If you use our code, please star our repo and cite our paper.
@inproceedings{jiao2025icra,
title={{InsCMPR: Efficient Cross-Modal Place Recognition via Instance-Aware Hybrid Mamba-Transformer}},
author={Shuaifeng Jiao, Zhuoqun Su, Lun Luo, Hongshan Yu, Zongtan Zhou, Huimin Lu, Xieyuanli Chen},
booktitle={IEEE International Conference on Robotics and Automation (ICRA)},
year={2025}
}4.License
This code is tested on Ubuntu 20.04 with Python 3.7 with PyTorch 1.13.1 and CUDA 11.8 with following packages.
Main packages:
pytorch,torchvision, numpy, scipy, matplotlib, opencv-python
Misc packages: pillow h5py scikit-image scikit-learn faiss_gpu matplotlib tqdm causal-conv1d mamba-ssm timm tensorboardX einops transformers
You can directly install above or using the provided requirements.txt file using pip install -r requirements.txt. However, for PyTorch and torchvision, please install them according to specific CUDA version directly from https://pytorch.org. These lines have been commented out in requirements.txt. After installation of the above packages, activate the environment, then run the commands in "Code" section below.
If you encounter compilation errors when installing mamba-ssm and causal-conv1d, you can try the following methods to install them.
pip install causal_conv1d-1.0.2+cu118torch2.0cxx11abiFALSE-cp38-cp38-linux_x86_64.whl
pip install mamba_ssm-1.0.1+cu118torch2.0cxx11abiFALSE-cp38-cp38-linux_x86_64.whl
The .whl files of causal_conv1d and mamba_ssm could be downloaded here. {causal-conv1d,mamba-ssm}
- setp1 LiDAR to Image Project
- Build
cd ./tools/PointInterpolation
mkdir build
cd build
cmake ..
make
- Run
./pointInterKitti
- setp2 Depth Completion
python depth_completion_kitti.py
- setp3 Generating Instance Masks
cd tools/MobileSAM/MobileSAMv2
bash ./experiments/mobilesamv2.sh
Please use the recommended KITTI data structure as follows:
data
├── poses
│ ├── 00.txt
│ ├── 01.txt
│ └── ...
└── sequences
├── 00
│ ├──depth
│ ├──image
│ ├──depthSAM
│ ├──imageSAM
│ ├──velodyne
│ ├──depth.txt
│ └──image.txt
│
├── 01
│ ├──depth
│ ├──image
│ ├──depthSAM
│ ├──imageSAM
│ ├──velodyne
│ ├──depth.txt
│ └──image.txt
|
|── 02
└── ...
NCLT datset contains data from a Velodyne32-HDL LiDAR, a Ladybug3 camera, and an RTK-GPS. The Ladybug3 camera system captures omnidirectional images from five viewpoints. ts. We process each viewpoint individually using modality alignment before stitching the five images together.

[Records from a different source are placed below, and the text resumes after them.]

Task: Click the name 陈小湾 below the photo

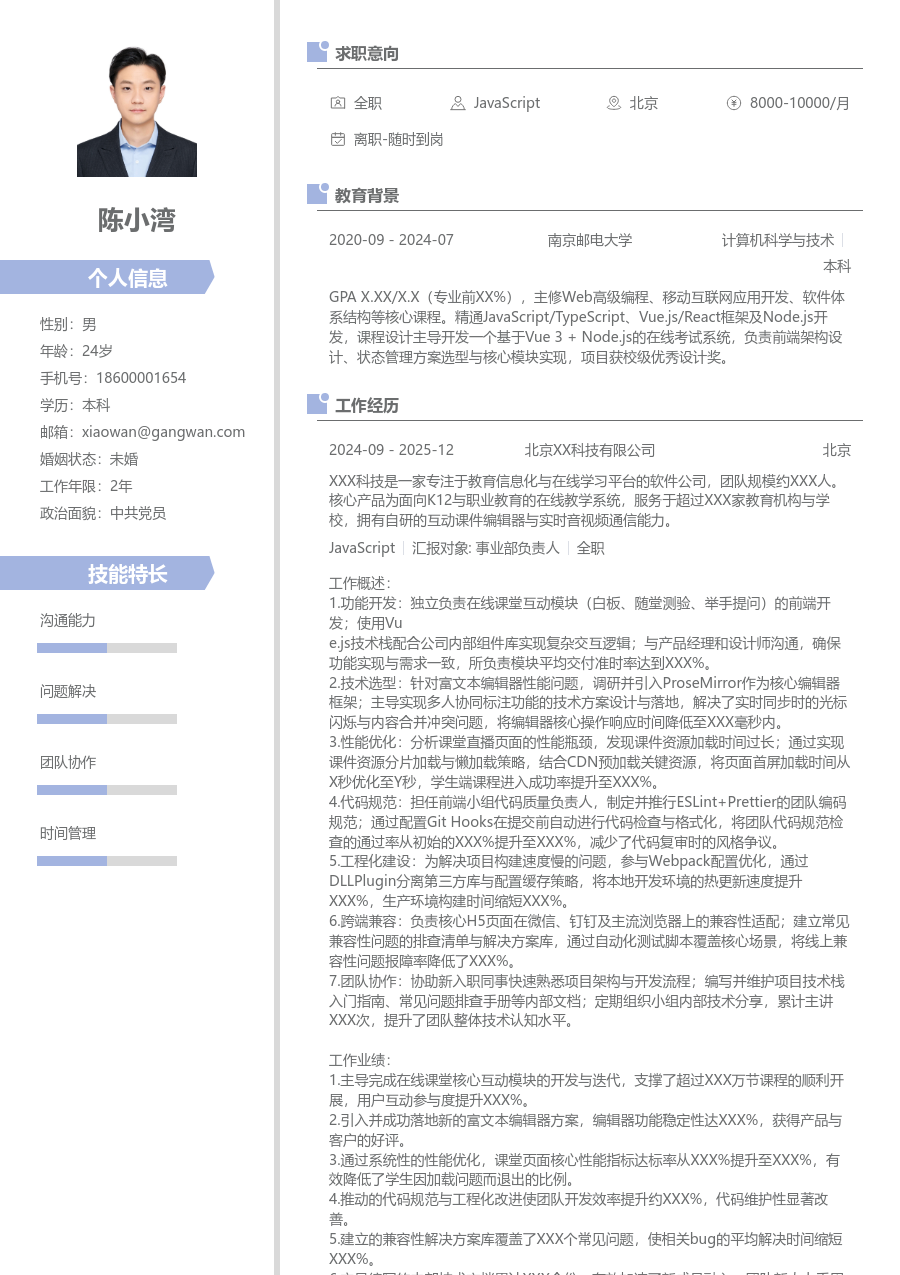Action: pos(137,220)
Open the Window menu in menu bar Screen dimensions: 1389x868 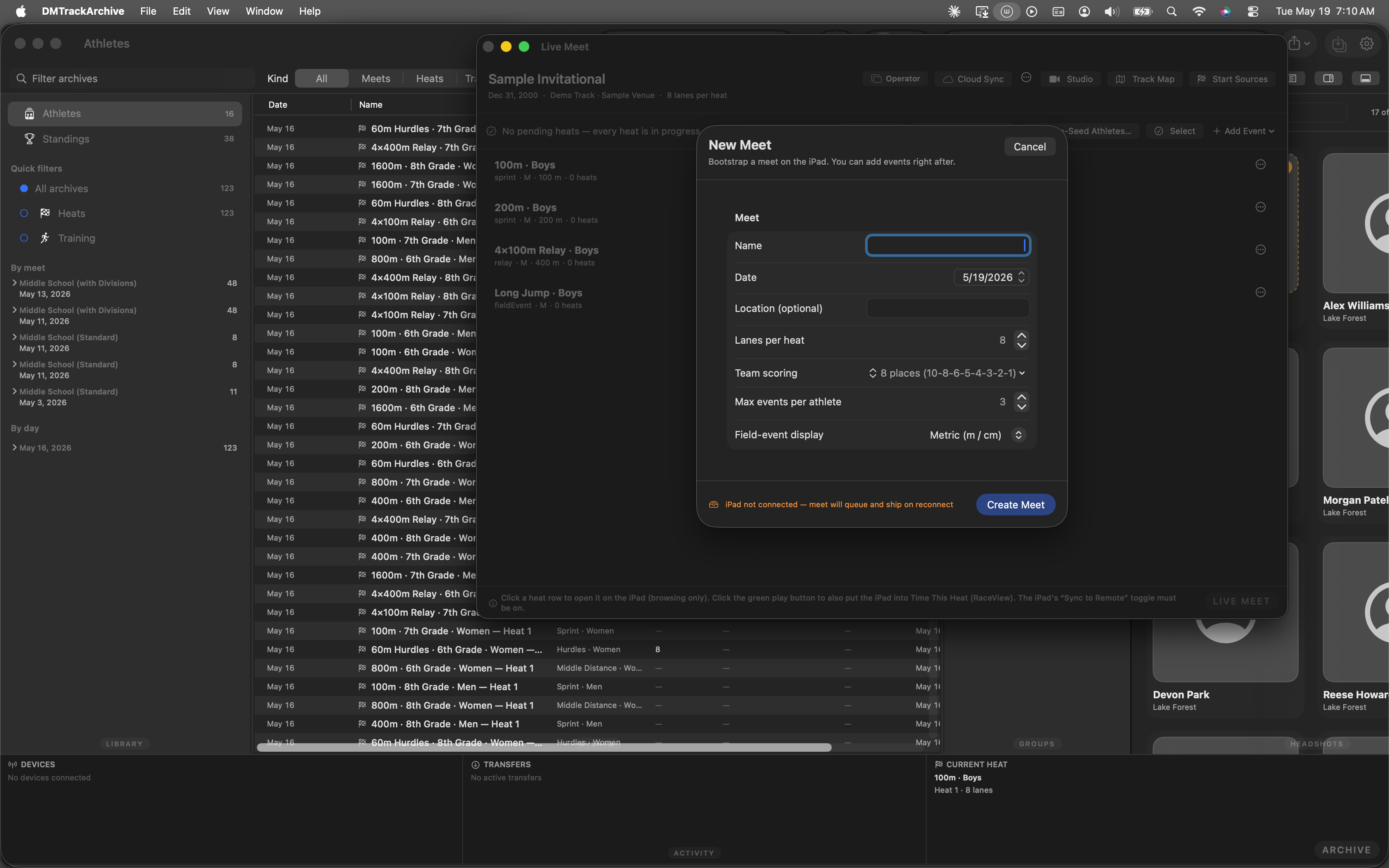[x=264, y=11]
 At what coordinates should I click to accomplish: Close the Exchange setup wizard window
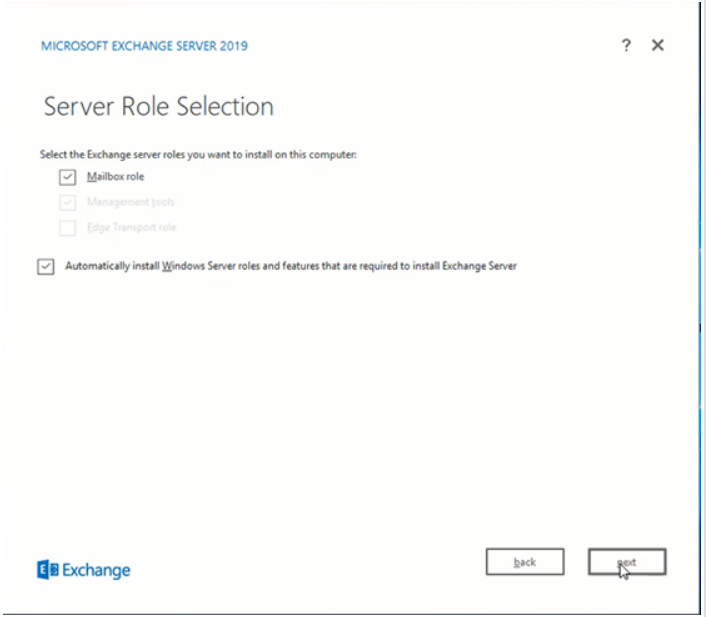(657, 46)
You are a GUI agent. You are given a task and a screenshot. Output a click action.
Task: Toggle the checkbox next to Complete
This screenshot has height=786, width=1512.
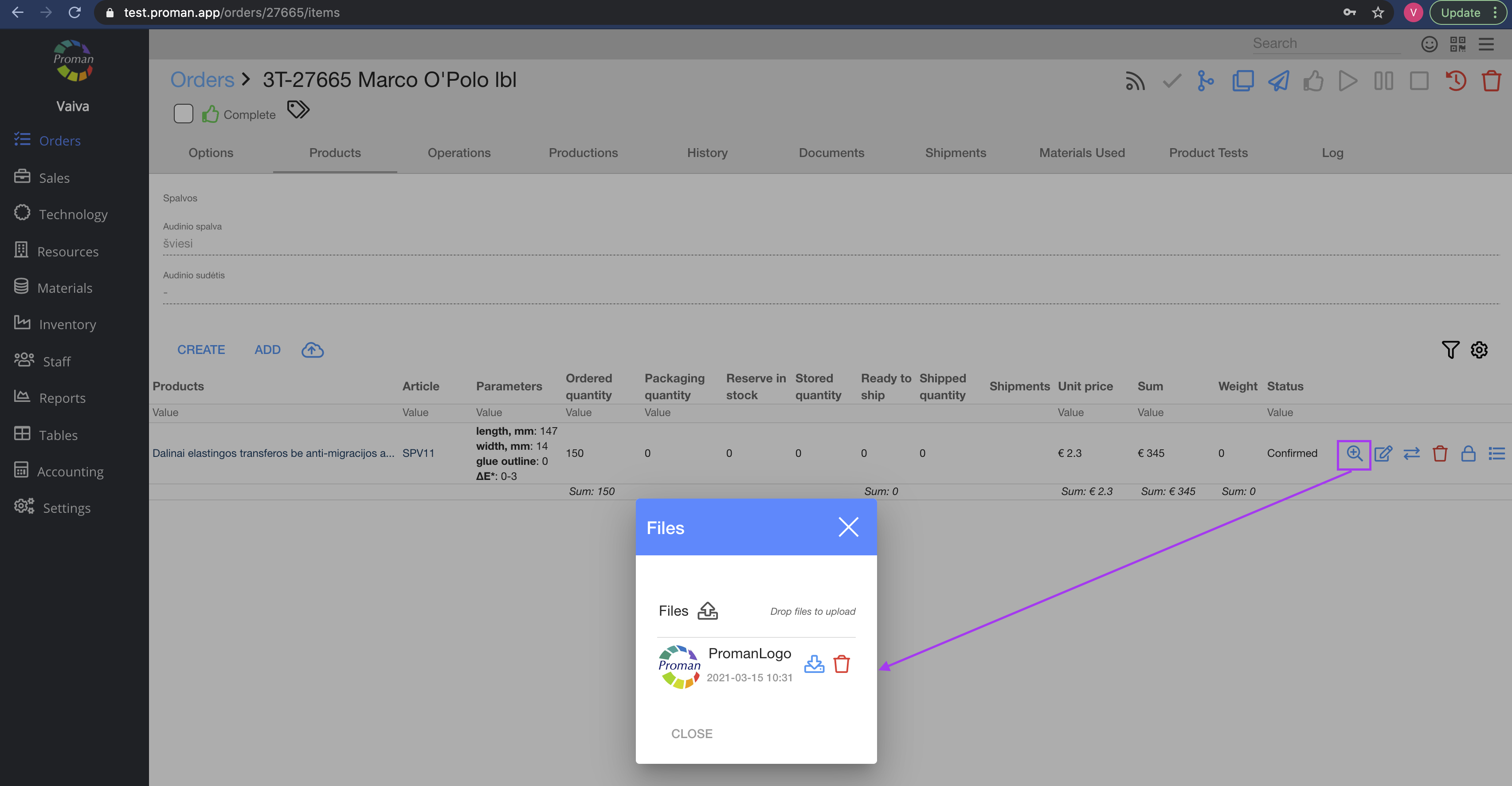[x=183, y=114]
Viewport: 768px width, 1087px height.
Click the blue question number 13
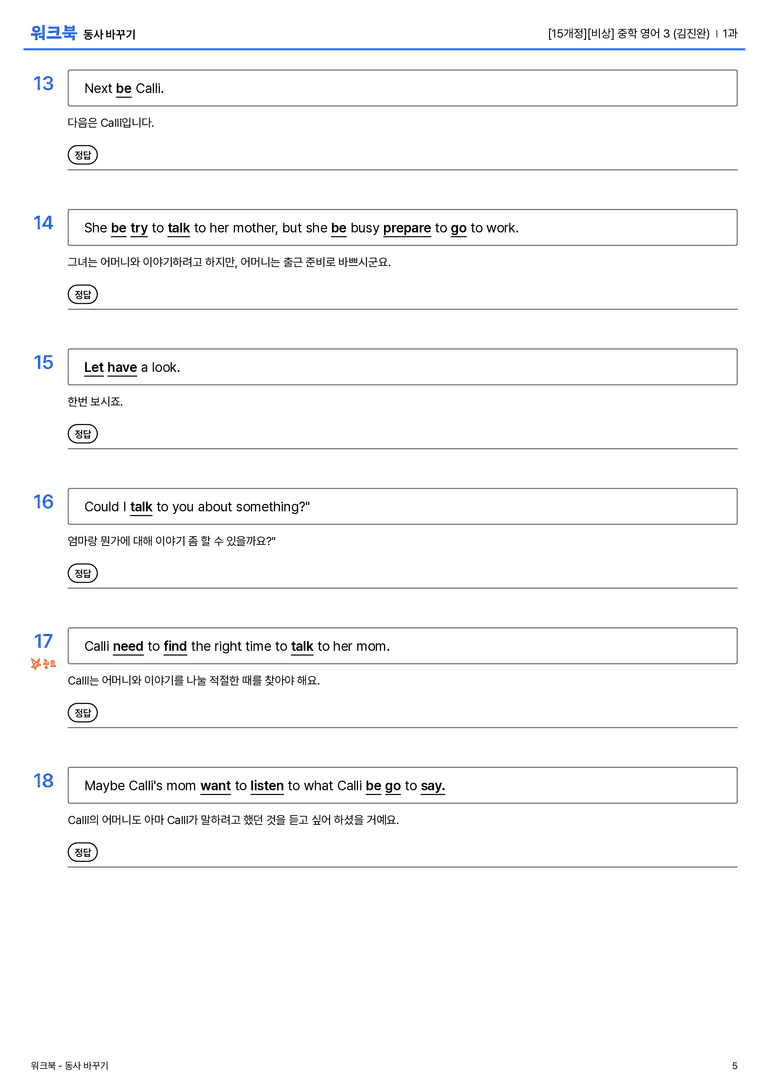[x=43, y=84]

- setp1 Image Undistortion
python nclt_cam_undistored.py
- setp2 Image Cropping
python nclt_image_crop.py
- setp3 Image Stitching
python nclt_cat.py
- setp4 LiDAR to Image Project and Depth Completion
python nclt_depth_crop.py
- setp5 Depth Stitching
python nclt_cat.py
- setp6 Generating Instance Masks for RGB and Depth Images
cd tools/MobileSAM/MobileSAMv2
bash ./experiments/mobilesamv2.sh
data
├── ground_truth
│ ├── groundtruth_2012-01-08.csv
│ ├── groundtruth_2012-01-15.csv
│ └── ...
├── 2012-01-08
│ ├── image
│ │ ├── Cam
| | ├── Cam_SAM
| | └── Cam.txt
│ └── lidar
│ ├── depth
| ├── depth_SAM
| └── depth.txt
│
├── 2012-02-05
│ ├── image
│ │ ├── Cam
| | ├── Cam_SAM
| | └── Cam.txt
│ └── lidar
│ ├── depth
| ├── depth_SAM
| └── depth.txt
└── ...
You can start the training process with
python -m torch.distributed.launch --nproc_per_node=4 --use_env train_kitti.py
or
python -m torch.distributed.launch --nproc_per_node=4 --use_env train_nclt.py
You can start the evaluating process with
python ./evaluation/evaluate_kitti.py
or
python ./evaluation/evaluate_nclt.py
This project is free software made available under the MIT License. For details see the LICENSE file.